A scholar in his study - an allegory?

Details
Attributed to Willem van der Vliet (Delft c. 1584-1642)
A scholar in his study - an allegory?
oil on panel
16 5/8 x 24 ½ in. (42.2 x 62.2 cm.)

Lot Essay

The composition of this enigmatic picture has been the object of great interest since the appearance, in 1983, of the signed and dated canvas by Willem van der Vliet (sold Sotheby’s, New York, 17 January 2011, lot 141). While our knowledge of van der Vliet’s life is somewhat limited, he gained enough acclaim in his own lifetime to be included in Dirck van Bleyswijck's Beschryvinge der stadt Delft published in 1667. He studied with Michiel van Mierevelt and joined the Delft painter's guild in 1615. While renowned as a portraitist, his career began as a history painter, which in the seventeenthcentury Netherlands included mythological and allegorical themes. Of only six such paintings known to us today, the subject of present Scholar in his study is undoubtedly the most intriguing.

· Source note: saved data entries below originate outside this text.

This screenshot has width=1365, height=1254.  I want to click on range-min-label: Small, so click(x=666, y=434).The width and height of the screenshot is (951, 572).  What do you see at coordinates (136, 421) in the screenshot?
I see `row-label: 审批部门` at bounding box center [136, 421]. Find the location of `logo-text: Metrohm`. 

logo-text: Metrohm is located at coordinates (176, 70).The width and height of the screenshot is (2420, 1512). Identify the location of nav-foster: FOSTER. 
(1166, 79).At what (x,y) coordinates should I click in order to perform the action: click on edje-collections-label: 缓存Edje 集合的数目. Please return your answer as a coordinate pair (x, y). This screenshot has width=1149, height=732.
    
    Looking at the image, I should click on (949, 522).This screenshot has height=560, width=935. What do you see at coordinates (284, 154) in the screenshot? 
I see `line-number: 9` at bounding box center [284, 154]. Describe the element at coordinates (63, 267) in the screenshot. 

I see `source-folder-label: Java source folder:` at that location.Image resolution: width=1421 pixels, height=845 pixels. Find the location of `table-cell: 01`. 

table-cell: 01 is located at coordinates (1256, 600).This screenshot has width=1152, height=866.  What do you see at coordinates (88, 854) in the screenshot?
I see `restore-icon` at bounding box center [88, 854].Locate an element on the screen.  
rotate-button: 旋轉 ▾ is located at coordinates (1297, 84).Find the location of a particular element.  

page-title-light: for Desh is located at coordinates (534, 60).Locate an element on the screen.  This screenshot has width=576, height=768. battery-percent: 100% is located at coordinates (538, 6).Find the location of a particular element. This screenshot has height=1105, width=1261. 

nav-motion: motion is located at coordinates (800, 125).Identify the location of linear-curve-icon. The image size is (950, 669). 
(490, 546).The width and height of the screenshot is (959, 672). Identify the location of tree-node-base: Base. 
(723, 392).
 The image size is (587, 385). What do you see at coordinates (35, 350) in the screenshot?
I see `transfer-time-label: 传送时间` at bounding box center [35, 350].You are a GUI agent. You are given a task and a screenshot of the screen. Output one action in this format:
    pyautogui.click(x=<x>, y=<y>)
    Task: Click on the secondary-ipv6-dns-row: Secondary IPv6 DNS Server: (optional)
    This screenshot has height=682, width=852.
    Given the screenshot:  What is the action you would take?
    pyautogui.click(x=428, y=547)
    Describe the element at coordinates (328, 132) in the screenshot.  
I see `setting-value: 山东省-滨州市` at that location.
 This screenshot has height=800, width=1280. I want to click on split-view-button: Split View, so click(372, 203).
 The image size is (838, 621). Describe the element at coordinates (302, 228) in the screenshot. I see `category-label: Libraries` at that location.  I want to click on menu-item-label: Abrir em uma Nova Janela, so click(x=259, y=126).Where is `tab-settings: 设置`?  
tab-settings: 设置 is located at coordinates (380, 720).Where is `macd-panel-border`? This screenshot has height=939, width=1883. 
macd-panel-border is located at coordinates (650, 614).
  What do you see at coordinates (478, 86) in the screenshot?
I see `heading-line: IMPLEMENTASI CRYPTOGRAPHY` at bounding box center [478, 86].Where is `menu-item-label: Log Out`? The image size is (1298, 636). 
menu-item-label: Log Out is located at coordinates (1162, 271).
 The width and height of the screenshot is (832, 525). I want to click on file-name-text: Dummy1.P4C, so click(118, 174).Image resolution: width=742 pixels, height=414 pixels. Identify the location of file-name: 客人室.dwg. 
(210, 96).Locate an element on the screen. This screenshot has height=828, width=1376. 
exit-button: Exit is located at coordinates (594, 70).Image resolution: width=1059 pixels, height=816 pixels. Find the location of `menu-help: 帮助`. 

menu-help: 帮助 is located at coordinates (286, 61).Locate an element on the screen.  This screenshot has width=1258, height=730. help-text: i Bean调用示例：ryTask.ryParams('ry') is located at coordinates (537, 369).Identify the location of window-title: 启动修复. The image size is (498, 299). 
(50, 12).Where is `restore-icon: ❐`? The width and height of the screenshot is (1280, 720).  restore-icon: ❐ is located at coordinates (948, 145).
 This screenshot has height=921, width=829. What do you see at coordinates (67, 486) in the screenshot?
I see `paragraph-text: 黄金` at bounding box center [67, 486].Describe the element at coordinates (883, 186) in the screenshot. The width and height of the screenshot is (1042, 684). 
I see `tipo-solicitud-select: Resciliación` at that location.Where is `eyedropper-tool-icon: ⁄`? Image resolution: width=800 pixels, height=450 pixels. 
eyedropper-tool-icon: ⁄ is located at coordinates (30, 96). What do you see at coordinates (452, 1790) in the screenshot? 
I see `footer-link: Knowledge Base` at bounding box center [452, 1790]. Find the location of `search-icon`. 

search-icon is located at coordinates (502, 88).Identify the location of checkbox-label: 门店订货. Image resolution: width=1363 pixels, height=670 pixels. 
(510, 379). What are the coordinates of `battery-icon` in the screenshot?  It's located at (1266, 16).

On the iconography, much has been proposed: Leonard Slatkes suggested the concept of a playwright surrounded by his actors, a type of portrait historié (Holländische Malerei in neuem Licht: Hendrick ter Brugghen und seine Zeitgenossen, exhibition catalogue, Utrecht and Brunswick 1986-1987, no. 79), while Christina Wansinck proposed the man representing ‘the steadfast philosopher’ and the woman ‘earthly love’ (‘Some History and Genre Paintings by Willem van der Vliet’, Hoogsteder-Naumann Mercury, no. 6, 1987, pp. 4-5), which was questioned by Walter Liedtke, who cited the tradition of masks as associations to fraud and deceit (Vermeer and the Delft School, exhibition catalogue, New York and London 2001, pp. 56-58 and 418-420, no. 85). No doubt allegorical, this picture is related to two other known representations of scholars by van der Vliet: Teacher instructing his pupils (Private collection, London; see Wansink, op. cit., pp. 3-10) and Philosopher and his pupils (Moray, Brodie Castle, loc. cit.). On the latter is a paper inscribed with ancient dramatist Menander’s one-verse proverb in Latin: ‘The aim of good education is virtue.’ With the influence of Neostoicism in the late sixteenth and early seventeenth-century Netherlands, the theme may be didactic as an allegory of vice and virtue; surrounded by figures seemingly representing masked temptations - the man with the talon purse a symbol of the vanity of riches, and the woman of lust - the scholar may perhaps be explaining the virtues of knowledge and thus seemingly enlighten the female figure through education, with the removal of her mask implying her realisation.